‘It was like trying to give up smoking’
What happened when Aylar Akmyradova a Dubai digi-addict tried the seven-day plan
Aylar Akmyradova, 20, is an architecture student at HeriotWatt University. She is originally from Turkmenistan but now lives in Dubai International Academic City. She says…
‘Like many people I used my phone too much. But unlike many people of my age, I had recently started feeling a little uneasy about how often I was on it.
I am currently studying for my final year exams and it was this which finally made me realise I might be a ‘phone addict’. I was finding revising challenging and not getting as much done as I wanted. When I thought about why, it was quite obvious: I was constantly getting distracted by my phone – by social media, messages, news sites, all the usual.
So, when Friday gave me the chance to take part in a digital detox, I jumped at the chance. It’s just what I needed. I knew I was over-dependent on this little box. I didn’t like that I’d wake up in the middle of the night and check Instagram or that I’d be at the beach constantly checking other people’s feeds. I wanted to change.

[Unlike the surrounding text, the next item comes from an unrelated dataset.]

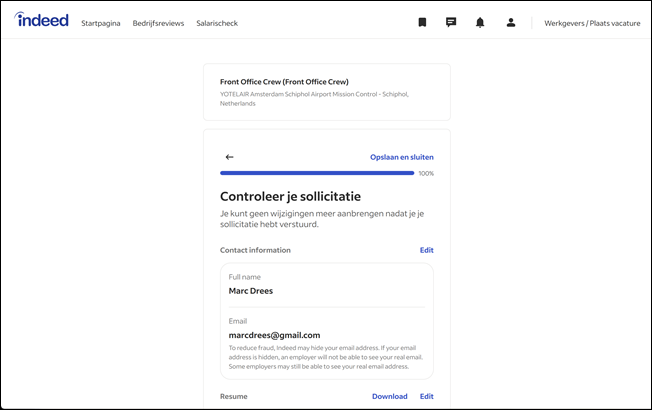
Task: Open the profile account icon
Action: pyautogui.click(x=511, y=22)
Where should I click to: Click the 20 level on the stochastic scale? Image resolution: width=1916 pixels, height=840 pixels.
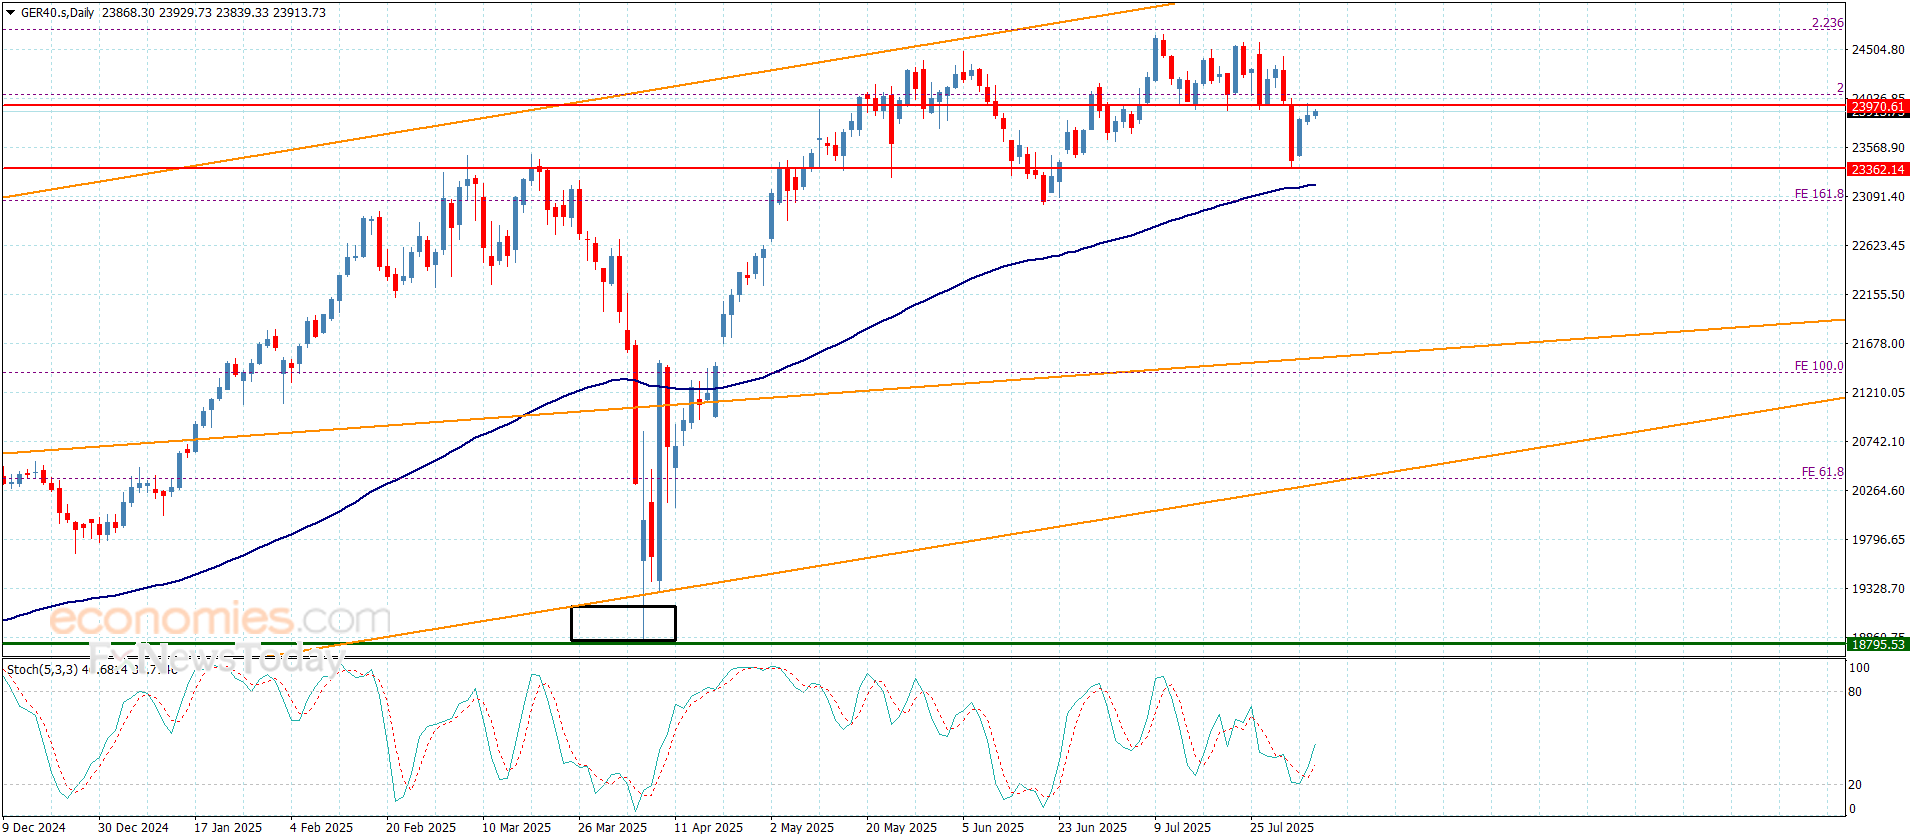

Which I think maybe made the detox easier for me than it might be for others. I wanted to succeed.
That’s not to say there weren’t moments of difficulty. Removing Facebook off my phone felt a little like splitting up with a partner. When I made meal times one of my phone-free zones, not having it there to check when I finished eating was, I imagine, sort of like a smoker might feel when he can’t have a post-lunch cigarette. On day six, going out without my phone – the first time I’d done so in years – made me feel strangely vulnerable.
Yet the benefits were instant. Not having notifications bleeping away while I was studying was a massive boost to my productivity. For the first time in ages, I left the library feeling I’d achieved what I wanted. Being disconnected from email and WhatsApp felt really liberating too. Only responding at certain times of the day meant I wasn’t being bombarded with a constant procession of replies.

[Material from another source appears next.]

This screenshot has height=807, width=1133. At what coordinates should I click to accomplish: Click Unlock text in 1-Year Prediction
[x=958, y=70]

There is a clause to my own experience. Because, as a student, I live with a good friend, I am never truly disconnected. If something is going on socially – a trip to the mall being arranged in a group chat, for instance – she will tell me about it.
Now that the detox is over, I have decided that I’m going to keep to its rules. For too long, my phone has made me feel I have the whole world is my hands but I don’t see enough of what is in front of my eyes. Now that’s changed – and I like it.